Nel blog (sempre su MySpace) c’è per fortuna qualche ulteriore informazione.
“I’ll Be Black 1967-2007” non è un nuovo album degli Orb né una raccolta o session qualsiasi: vuole essere un atto d’amore nei confronti del dub e le radici giamaicane del genere.
Il doppio album, che qualche sito come Juno Records già presenta come disponibile e – battendo sul tempo anche Amazon – ne mostra anche la copertina, è una raccolta di superclassici del leggendario catalogo Trojan (etichetta che compie quest’anno quarant’anni) selezionati da Paterson: da Clancy Eccles a Gregory Isaacs, da Dave & Ansel Collins a Rupie Edwards, fino agli inevitabili Lee “Scratch” Perry e King Tubby.

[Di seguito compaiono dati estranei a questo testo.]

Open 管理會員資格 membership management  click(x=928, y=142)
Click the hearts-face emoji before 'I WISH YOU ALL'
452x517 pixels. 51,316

Sorpresa: in chiusura un pezzo degli Orb (”Tower Twenty Three”) e tre inediti sempre di Paterson con Mad Professor, sotto la sigla MadOrb (”Beyond The Realms Of The Orb”, “Hole In The Sky” e “9.27 To Norbury”).
Come dire: questo è il passato del nostro dub, eccovi anche un assaggio del futuro.